集團下屬企業都是獨立的法人,集團公司的資本為子公司資本之和,實際企業的所有權人然掌握在自己手裡。這樣的集團公司,抗風險能力大大加強,經營管理更加自由靈活,即使有那麼一天集團公司經營不下去,也好聚好散。我們要建立的集團公司,在權力分配上,明確你過去說了算現在仍然說了算,而黑龍則不同,你入股的企業不再是你說了算,因為所有權歸了總公司,你只不過是一名股東,一個任人擺佈的掙錢工具,我就不明白了,天下真有不願當爺爺願意當孫子的。”
“天下總有人當爺爺,有人當孫子,都當爺爺誰來當孫子?關於權力,我是這樣認為的,一個精明領導,不但會集中權力,而且更會下放權力,才能說明這位領導有很高的指揮藝術。
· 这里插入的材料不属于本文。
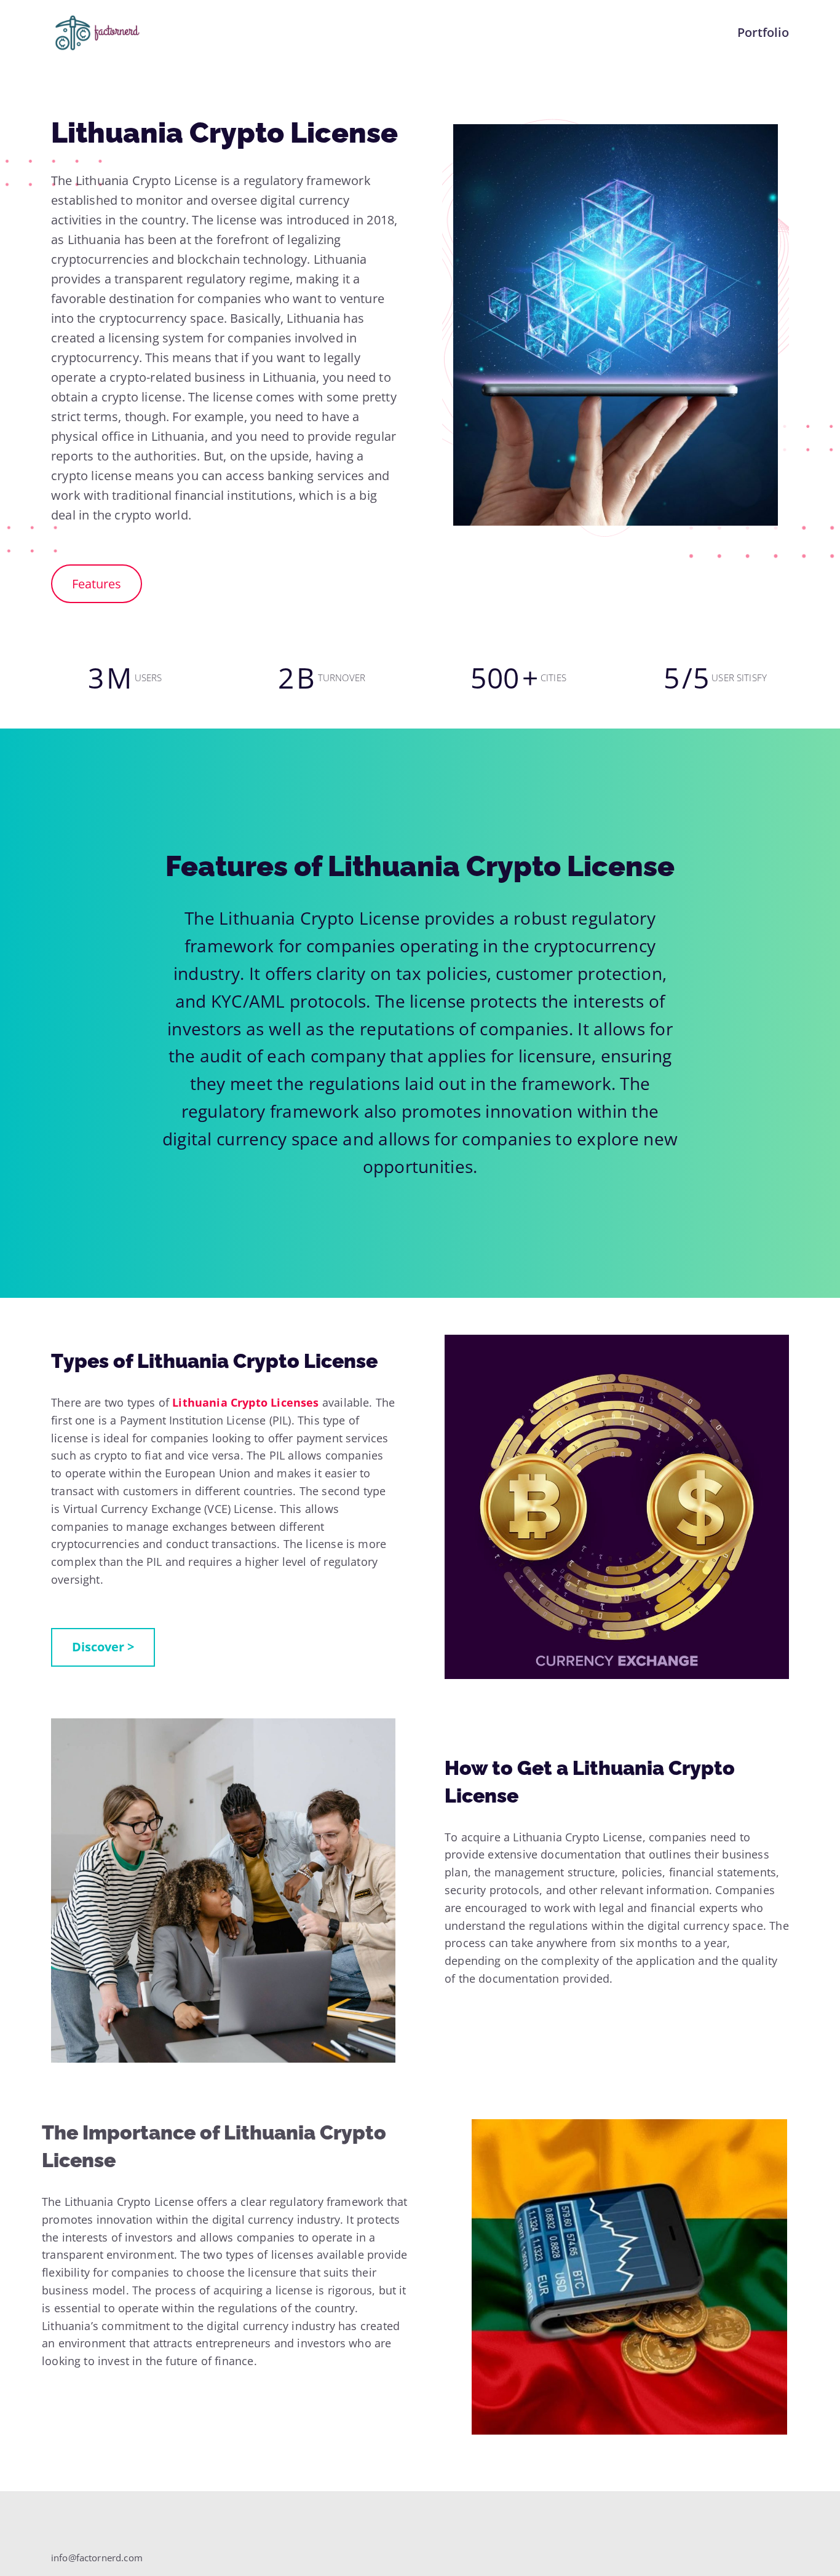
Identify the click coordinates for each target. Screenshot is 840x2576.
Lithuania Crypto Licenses (245, 1402)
如果一個領導一味的集中權力而不會放權,那這位領導不但被活活累死,而且會成為孤家寡人,失去做領導的威信和下屬的效力,這樣的領導是最不明智最為愚蠢的領導。”
“但願你能遇到一個會放權的領導,也不虧你付出這麼大的犧牲。你犧牲了安身立命的本錢,千萬不能成為狡兔盡良弓藏的犧牲品。”
“世事難料啊!誰也不是姜子牙,上知五百年下知八百載,既然我把寶押在黑龍集團,只能傻小子睡涼炕,全憑火力壯了。”
“我的話你別往心裡去,不同看法而已。”
“洪鎮長的話我不會不當回事,我慢慢領會吧!不過我今天有句話得說,你不要以為我即將是黑龍集團的人,把我們的交情撂倒旁邊去,我的事該咋辦還得咋辦,該交手時也不要手軟,涇渭分明嘛!”
“我稱不上大丈夫,也絕不是個小心眼兒,你的事就是我的事,至於以後我們兵戎相見,我絕不客氣。”
“洪鎮長的話太讓我感動了,我等你的好訊息。”
“齊總難得到我這來,我們喝兩盅去。”
“今天就不打攪了,改日我請客。”
“也是的,齊總今天心情不好,等把這事擺平了,我們在開懷痛飲。”
“那兄弟告辭!”
小浙江從黑龍鎮回到礦部,獨自一人關在辦公室,仰躺在老闆椅上閉目養神,可紊亂的腦海裡,無時不有個刺激訊號的衝擊。自從洪鎮長那位親戚找上門來,他就明白隱藏背後的高人是洪鎮長,只是啞巴吃黃連——有口說不出啊!當他看見洪鎮長表面上貓哭老鼠假慈悲,實際是連嚇帶唬,落井下石,心裡像堵了一把草一樣難受,恰恰因為這位地頭蛇摻和,他改變了抗爭的初衷,作出讓步決定,這種無可奈何之舉明知道窩囊,可是不得不打牙往肚子裡咽,裝作什麼都看不出來,把牌坊婊子當佛供。
洪鎮長這一招確實夠陰損的,明明是自己踢了小浙江一腳,他不但不敢鳴屈喊冤,反而笑臉乞求,這對於官場玩弄手段的人來說,無疑比喝一杯五糧液還愜意。什麼叫做高手,一巴掌打了人家的臉,人家管你叫祖宗,怎麼不不令他自鳴得意。至於那位無賴親戚,想辦法對付他不費吹灰之力,就像賣大煙的控制一個大煙鬼那麼容易。現在他一手託兩家,兩家都在自己掌控之中,一個由他來決定的協議即將誕生,為此將得到雙方的許諾,至於如何調節已不在話下,這場鬧劇最終笑到最後的是洪鎮長,小浙江為此大病了一場。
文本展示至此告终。